_About this exercise_
Report each line of the entries below that has the word "agent" in it.

_Task material_
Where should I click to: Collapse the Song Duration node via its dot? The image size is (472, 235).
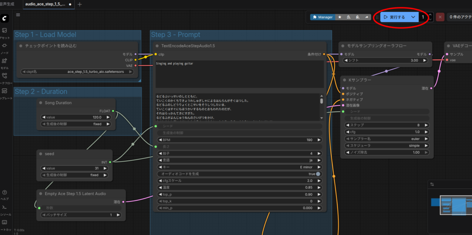coord(40,103)
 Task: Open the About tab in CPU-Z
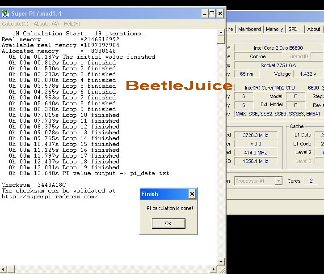pos(313,29)
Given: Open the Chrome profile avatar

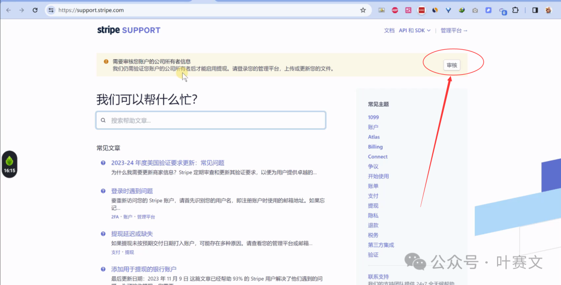Looking at the screenshot, I should coord(549,10).
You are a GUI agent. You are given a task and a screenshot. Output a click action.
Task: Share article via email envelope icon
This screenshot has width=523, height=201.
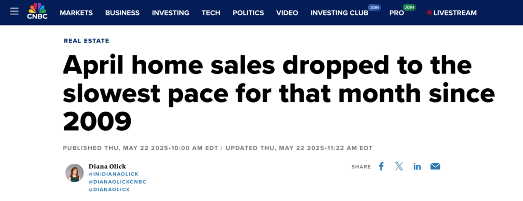[x=435, y=166]
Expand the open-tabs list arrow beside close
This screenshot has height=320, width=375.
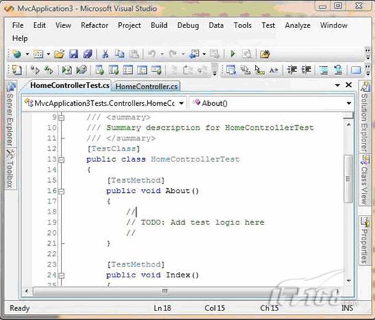click(x=337, y=85)
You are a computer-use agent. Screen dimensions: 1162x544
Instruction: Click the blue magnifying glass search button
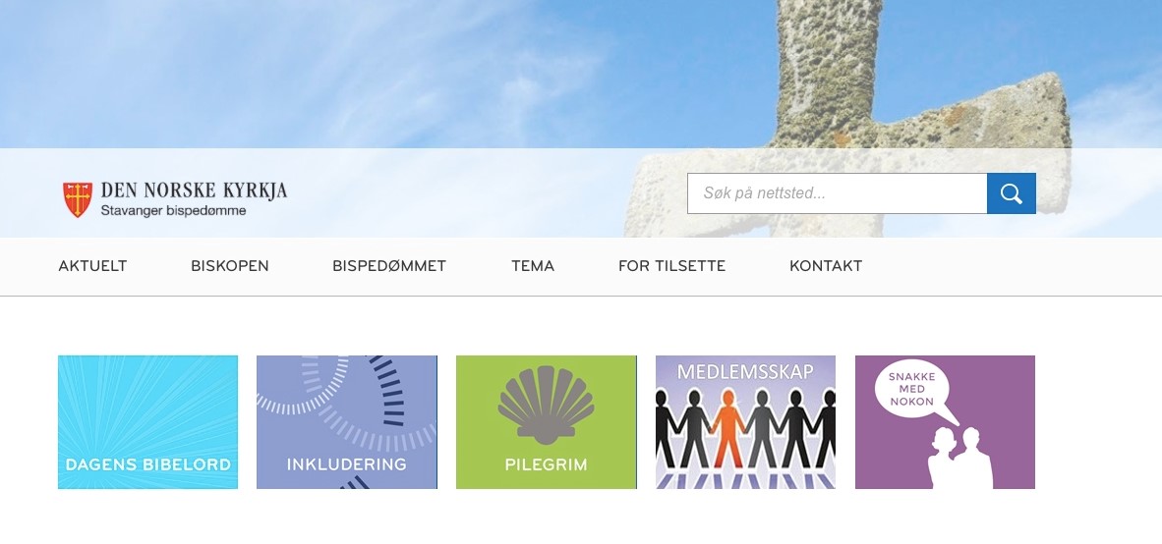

_Answer section_
You are a GUI agent. You are given a task and a screenshot. Output a click action.
You are a computer-use agent. Screen dimensions: 1162x544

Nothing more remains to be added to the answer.